## WORK REQUEST
Read the listing below and tally the lines that contain "will"; the reply is that tally only.

## RECORD EXTRACTS
════

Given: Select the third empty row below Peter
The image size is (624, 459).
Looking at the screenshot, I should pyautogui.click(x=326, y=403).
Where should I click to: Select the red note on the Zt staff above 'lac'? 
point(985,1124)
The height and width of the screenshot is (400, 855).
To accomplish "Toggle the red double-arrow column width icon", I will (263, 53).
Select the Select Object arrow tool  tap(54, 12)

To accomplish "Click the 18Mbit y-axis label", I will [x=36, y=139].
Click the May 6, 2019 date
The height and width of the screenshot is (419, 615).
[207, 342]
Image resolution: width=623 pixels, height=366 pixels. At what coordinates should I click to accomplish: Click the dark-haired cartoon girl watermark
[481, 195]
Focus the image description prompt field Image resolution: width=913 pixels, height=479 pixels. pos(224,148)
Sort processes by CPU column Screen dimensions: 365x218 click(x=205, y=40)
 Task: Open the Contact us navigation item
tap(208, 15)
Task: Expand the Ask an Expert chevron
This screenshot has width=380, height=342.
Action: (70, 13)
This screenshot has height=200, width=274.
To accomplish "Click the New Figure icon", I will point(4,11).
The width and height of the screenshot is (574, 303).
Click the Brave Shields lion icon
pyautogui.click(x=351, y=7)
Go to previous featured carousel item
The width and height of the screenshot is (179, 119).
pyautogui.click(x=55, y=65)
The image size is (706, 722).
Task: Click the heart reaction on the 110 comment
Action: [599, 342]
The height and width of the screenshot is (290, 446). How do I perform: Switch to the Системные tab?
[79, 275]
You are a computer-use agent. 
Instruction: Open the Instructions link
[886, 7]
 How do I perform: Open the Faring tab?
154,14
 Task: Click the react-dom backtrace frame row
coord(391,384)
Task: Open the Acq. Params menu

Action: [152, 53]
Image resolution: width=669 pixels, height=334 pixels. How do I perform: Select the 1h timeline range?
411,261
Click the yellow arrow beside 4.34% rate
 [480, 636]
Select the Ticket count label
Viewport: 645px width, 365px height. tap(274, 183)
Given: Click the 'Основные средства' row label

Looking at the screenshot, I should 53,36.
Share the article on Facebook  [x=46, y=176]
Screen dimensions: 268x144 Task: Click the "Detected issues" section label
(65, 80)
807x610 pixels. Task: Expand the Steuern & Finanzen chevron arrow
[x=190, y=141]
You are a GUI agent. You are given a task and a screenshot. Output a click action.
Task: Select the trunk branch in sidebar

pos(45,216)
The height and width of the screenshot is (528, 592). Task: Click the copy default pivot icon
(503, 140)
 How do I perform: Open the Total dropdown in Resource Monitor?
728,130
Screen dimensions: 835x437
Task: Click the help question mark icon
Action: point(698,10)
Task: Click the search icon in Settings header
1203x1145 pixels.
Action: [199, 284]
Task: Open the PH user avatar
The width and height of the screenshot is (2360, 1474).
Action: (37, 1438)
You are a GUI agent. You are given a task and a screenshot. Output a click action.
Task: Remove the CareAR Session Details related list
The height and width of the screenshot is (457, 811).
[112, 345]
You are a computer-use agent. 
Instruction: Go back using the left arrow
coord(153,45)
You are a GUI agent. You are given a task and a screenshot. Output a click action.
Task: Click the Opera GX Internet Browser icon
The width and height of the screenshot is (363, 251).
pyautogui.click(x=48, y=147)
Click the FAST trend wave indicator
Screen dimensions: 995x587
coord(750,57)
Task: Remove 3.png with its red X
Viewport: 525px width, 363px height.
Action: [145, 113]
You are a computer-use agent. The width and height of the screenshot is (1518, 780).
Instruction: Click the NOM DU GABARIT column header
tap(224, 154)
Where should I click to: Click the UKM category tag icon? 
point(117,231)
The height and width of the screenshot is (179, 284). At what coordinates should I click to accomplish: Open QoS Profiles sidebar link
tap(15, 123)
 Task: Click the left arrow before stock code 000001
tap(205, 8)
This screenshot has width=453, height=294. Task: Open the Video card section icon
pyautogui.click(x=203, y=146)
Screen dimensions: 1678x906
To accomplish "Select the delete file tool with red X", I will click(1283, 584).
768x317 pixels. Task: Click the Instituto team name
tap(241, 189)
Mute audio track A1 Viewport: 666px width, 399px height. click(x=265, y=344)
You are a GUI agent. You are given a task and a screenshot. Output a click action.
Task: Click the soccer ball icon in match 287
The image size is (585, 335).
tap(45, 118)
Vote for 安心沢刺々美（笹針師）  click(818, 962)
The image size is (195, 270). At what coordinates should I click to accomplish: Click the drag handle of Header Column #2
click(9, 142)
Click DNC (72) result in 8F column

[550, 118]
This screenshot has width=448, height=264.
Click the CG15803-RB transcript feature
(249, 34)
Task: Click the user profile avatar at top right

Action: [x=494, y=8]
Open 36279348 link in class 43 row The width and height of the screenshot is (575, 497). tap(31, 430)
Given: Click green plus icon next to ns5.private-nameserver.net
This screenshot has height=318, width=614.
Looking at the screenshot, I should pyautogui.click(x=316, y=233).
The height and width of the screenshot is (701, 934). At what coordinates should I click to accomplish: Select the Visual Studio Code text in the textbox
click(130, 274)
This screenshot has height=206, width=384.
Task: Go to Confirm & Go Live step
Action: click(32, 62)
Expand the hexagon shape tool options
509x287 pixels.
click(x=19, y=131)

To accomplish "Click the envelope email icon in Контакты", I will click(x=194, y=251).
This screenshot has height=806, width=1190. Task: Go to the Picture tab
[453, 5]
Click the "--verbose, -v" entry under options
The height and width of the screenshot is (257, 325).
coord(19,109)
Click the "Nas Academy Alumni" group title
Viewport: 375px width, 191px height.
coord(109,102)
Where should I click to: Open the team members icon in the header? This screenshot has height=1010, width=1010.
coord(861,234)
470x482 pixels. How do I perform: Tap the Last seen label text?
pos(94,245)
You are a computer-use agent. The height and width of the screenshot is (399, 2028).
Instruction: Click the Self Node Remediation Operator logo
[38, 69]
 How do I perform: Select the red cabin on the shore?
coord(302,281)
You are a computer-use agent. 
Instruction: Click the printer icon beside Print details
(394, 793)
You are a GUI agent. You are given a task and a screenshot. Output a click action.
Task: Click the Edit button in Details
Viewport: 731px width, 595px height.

════

## OUTPUT OF THE TASK
5